***** DATASET EXCERPTS *****
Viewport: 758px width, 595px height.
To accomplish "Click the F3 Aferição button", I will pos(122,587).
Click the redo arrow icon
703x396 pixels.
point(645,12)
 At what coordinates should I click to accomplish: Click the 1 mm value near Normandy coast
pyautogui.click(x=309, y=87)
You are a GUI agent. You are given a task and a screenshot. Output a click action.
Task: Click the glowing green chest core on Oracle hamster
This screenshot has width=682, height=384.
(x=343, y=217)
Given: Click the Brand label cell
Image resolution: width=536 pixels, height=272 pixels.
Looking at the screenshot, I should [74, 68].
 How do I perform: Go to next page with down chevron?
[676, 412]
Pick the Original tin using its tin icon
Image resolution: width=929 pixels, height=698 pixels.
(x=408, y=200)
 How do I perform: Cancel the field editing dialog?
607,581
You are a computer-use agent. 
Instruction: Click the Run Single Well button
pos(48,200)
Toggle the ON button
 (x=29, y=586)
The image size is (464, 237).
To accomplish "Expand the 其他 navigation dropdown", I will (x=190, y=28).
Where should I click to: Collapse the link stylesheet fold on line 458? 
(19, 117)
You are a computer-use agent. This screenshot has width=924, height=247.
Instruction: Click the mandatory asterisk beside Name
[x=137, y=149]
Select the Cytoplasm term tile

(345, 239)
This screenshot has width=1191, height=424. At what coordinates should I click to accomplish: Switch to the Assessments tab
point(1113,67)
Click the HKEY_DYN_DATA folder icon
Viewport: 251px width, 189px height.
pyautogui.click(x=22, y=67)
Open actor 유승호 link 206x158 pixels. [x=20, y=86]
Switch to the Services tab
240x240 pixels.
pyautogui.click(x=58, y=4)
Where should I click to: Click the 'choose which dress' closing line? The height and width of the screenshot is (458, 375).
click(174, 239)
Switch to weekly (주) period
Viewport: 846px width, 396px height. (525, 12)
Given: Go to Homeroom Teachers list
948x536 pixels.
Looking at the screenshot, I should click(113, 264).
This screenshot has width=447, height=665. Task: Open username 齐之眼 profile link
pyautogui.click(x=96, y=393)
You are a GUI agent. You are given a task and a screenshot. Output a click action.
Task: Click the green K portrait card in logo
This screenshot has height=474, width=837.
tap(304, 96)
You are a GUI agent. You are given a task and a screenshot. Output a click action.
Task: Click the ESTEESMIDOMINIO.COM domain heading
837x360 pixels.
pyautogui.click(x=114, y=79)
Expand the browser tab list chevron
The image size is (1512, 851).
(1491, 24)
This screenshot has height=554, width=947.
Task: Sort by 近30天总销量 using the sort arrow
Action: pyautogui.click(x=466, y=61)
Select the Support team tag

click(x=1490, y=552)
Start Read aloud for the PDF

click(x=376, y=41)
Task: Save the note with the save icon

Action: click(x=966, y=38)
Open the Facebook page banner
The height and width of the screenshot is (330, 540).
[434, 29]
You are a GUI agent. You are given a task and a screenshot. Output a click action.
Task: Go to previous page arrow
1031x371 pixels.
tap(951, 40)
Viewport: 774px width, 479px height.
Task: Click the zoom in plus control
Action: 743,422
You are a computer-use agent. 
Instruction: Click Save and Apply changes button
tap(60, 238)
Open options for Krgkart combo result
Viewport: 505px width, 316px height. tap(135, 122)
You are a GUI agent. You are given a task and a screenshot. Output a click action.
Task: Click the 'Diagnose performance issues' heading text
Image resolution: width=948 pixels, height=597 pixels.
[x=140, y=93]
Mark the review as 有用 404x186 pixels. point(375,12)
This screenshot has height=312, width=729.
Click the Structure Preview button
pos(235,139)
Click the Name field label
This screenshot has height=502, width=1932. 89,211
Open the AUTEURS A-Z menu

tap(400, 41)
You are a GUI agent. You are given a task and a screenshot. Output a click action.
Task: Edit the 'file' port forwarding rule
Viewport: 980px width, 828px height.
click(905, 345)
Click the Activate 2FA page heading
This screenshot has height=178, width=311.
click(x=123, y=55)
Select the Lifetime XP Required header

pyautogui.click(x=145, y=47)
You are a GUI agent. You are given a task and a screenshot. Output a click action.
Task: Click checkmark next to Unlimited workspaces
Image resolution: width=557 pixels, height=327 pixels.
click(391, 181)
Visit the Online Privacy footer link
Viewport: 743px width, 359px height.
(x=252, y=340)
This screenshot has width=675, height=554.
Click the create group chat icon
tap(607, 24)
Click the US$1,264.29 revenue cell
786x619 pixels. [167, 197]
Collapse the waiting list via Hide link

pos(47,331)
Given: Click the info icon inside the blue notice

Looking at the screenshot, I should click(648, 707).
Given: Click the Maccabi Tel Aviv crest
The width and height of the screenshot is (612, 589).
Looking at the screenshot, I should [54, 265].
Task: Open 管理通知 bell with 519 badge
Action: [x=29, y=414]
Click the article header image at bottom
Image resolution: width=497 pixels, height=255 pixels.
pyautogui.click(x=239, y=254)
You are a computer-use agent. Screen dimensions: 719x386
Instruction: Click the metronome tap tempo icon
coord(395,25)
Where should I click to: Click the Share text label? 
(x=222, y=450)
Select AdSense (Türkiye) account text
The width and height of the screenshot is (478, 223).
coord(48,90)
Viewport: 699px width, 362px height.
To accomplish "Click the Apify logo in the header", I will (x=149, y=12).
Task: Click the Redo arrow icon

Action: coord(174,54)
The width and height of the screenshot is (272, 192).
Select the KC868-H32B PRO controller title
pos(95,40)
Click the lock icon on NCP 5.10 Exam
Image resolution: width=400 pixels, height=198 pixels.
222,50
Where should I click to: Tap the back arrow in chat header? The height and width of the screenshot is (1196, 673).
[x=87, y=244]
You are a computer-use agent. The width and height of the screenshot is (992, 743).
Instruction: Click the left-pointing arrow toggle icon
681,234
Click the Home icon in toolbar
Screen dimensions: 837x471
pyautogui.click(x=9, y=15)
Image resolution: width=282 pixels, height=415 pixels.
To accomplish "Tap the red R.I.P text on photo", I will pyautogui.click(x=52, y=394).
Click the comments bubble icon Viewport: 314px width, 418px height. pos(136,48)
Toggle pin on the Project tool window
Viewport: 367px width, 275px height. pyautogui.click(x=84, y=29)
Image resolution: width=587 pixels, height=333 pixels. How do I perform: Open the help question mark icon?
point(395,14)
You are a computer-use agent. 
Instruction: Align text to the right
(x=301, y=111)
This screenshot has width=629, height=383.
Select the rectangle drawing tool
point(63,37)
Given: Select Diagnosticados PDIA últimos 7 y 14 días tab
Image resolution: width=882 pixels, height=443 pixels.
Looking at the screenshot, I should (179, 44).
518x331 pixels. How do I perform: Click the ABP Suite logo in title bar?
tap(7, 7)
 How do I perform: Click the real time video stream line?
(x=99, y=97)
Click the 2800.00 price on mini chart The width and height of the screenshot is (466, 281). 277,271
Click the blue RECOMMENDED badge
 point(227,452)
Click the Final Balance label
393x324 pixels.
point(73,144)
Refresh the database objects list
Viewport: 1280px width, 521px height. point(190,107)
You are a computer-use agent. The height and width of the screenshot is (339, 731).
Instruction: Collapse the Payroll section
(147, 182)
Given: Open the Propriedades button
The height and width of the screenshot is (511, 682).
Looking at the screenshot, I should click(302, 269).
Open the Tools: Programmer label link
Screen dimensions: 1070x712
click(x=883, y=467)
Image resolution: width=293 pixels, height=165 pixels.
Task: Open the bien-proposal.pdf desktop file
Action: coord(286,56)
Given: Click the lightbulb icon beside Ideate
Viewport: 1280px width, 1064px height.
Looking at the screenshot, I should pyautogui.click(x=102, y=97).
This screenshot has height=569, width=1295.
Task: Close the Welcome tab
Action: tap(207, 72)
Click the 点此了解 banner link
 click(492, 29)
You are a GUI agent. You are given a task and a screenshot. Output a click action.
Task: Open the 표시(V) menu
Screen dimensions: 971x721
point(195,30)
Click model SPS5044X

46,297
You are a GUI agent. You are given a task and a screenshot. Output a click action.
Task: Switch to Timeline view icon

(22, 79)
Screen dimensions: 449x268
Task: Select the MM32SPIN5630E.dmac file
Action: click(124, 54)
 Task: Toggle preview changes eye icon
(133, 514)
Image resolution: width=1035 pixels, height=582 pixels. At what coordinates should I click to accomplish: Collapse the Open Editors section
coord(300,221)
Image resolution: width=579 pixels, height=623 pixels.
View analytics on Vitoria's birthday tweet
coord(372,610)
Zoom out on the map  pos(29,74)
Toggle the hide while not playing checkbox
*****
*EXERCISE INSTRUCTIONS*: Return every line from the start of the records through the line containing "(x=343, y=217)", including that line, reproduced verbatim.

*SOLUTION*:
Viewport: 758px width, 595px height.
To accomplish "Click the F3 Aferição button", I will pos(122,587).
Click the redo arrow icon
703x396 pixels.
point(645,12)
 At what coordinates should I click to accomplish: Click the 1 mm value near Normandy coast
pyautogui.click(x=309, y=87)
You are a GUI agent. You are given a task and a screenshot. Output a click action.
Task: Click the glowing green chest core on Oracle hamster
This screenshot has width=682, height=384.
(x=343, y=217)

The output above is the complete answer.